Medicare to Cover Eligible Seniors for Amyloid PET Scans in Diagnosis of Alzheimer’s, Dementia

SPRINGFIELD, Pa. — Crozer-Keystone Health System is now a registered amyloid positron emission tomography (PET) imaging site in the $100 million Imaging Dementia—Evidence for Amyloid Scanning (IDEAS) Study ( Crozer-Keystone can offer Medicare-covered amyloid PET scans to study eligible Medicare patients who are referred by participating IDEAS dementia specialists (neurologists, psychiatrists and geriatric medicine physicians). The research study seeks to determine the clinical usefulness of PET imaging of brain amyloid deposits in the diagnosis of patients who are being evaluated for Alzheimer’s disease and dementia.

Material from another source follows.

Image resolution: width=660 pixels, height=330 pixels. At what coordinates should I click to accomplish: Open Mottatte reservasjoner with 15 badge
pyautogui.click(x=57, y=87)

“Medicare will only cover these exams for seniors if done as part of clinical trial or data registry,” says William S. Zirker, M.D., MPH, chief of the Divisions of Geriatrics at Crozer-Chester Medical Center. “Currently, no private insurer covers amyloid PET scans for patients being evaluated for dementia or memory loss. I encourage local participating dementia specialists to refer eligible patients to the Center for Geriatric Medicine to get Medicare-covered amyloid PET scans that may better inform their care and future Alzheimer’s diagnosis and treatment.” The Center for Geriatric Medicine is staffed by a team of board-certified, fellowship-trained geriatricians and offers a full-range of primary care and consultative services for older adults.

Diagnosing Alzheimer’s disease is complex. With no single test currently available, diagnosis is based on an individual’s history, physical examination and cognitive testing. Amyloid PET imaging represents a potential major advance in the assessment of people with cognitive impairment. The scan visualizes plaques present in the brain that are prime suspects in damaging and killing nerve cells in Alzheimer’s patients. Before amyloid PET, these plaques could only be detected by examining the brain at autopsy. The IDEAS Study will follow Medicare beneficiaries to determine if amyloid PET scans may help physicians make more informed treatment decisions.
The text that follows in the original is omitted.